Ma questo passaggio fondamentale ha reso necessario il capoverso successivo,
che cioè a tutti venga notificata la richiesta di manifestare la propria
volontà: se non si è in grado di dimostrare che i cittadini sono
stati avvertiti di manifestare la propria volontà non è nemmeno
possibile considerare la mancata manifestazione come consenso alla donazione.
Viene lasciato ad un Decreto da emanare 90 giorni dopo la presente Legge,
la responsabilità di disciplinare le modalità di notifica ai cittadini
della necessità di manifestare la propria volontà, modalità di accertamento
della notifica, modalità attraverso le quali dichiarare ed eventualmente
modificare la propria volontà, modalità di trasmissione dei dati.
Come disposizione transitoria, in attesa dell'emanazione del Decreto,
si dispone (art. 23) quanto segue: "...è consentito procedere al
prelievo di organi e di tessuti [...] salvo che il soggetto abbia esplicitamente
negato il proprio assenso". In tal caso alcuni soggetti aventi diritto
(specificati nella Legge) possono presentare opposizione scritta entro
il termine corrispondente al periodo di osservazione ai fini dell'accertamento
di morte, opposizione che non ha valore qualora risulti presso l'ASL
di appartenenza l'espressione di volontà favorevole del soggetto.
Per le cornee resta invece valida la Legge 18 agosto 1993 n. 301 secondo
la quale è possibile prelevare solo se alcuni aventi diritto forniscono
consenso scritto.
A completamento di quanto detto va ricordato che il tanto atteso Decreto
successivo Decreto 8 aprile 2000 - Disposizioni in materia di prelievi
e di trapianti di organi e di tessuti attuativo delle prescrizioni relative
alla dichiarazione di volontà dei cittadini sulla donazione degli
organi a scopo di trapianto - non è determinante in quanto subordina l'entrata
in vigore delle disposizioni già ricordate alla realizzazione dell'anagrafe
informatizzata degli assistiti dal SSN, che ad oggi non è attiva.
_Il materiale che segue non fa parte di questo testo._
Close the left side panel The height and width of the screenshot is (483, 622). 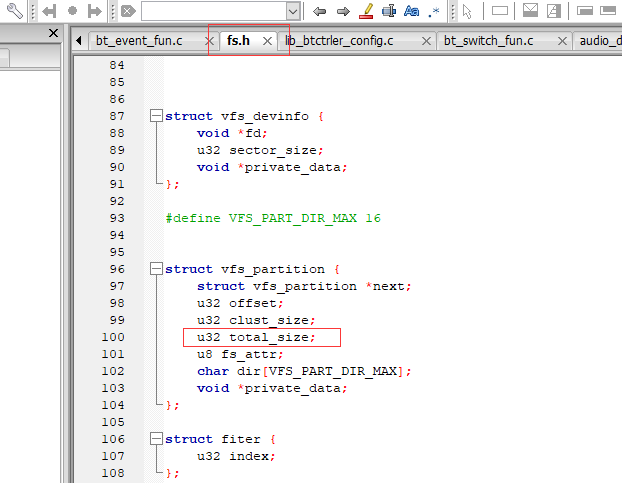53,33
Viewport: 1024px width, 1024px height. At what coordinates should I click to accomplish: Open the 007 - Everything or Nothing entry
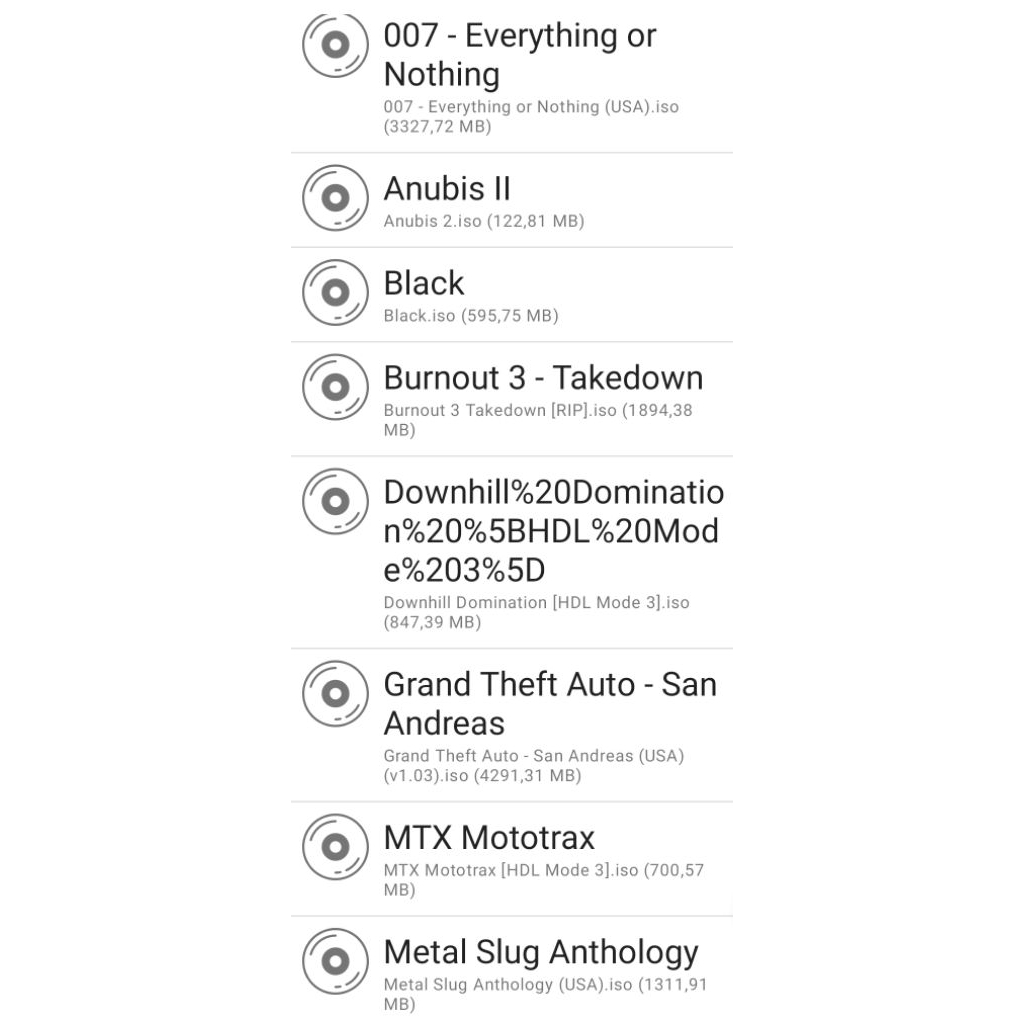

Restano
quindi attive le disposizioni transitorie in merito alla dichiarazione
di volontà.
Procedendo, al Capo III della Legge viene disciplinata l'organizzazione
dei prelievi e dei trapianti di organi e tessuti. Le strutture che se
ne occupano vengono identificate in: Centro Nazionale Trapianti, Consulta
tecnica permanente per i trapianti, Centri regionali e interregionali
con propri coordinatori, Coordinatori locali, Strutture per i prelievi,
Strutture per la conservazione dei tessuti, Strutture per i trapianti.
Nella Legge vengono definite le funzioni e le caratteristiche delle strutture
suddette. I capoversi successivi si concentrano su alcune indicazioni
in merito: alla delega alle regioni di individuare le strutture di conservazione
e distribuzione di tessuti secondo norme di idoneità e sicurezza; agli
scambi di organi e tessuti con l'estero; alla formazione del personale.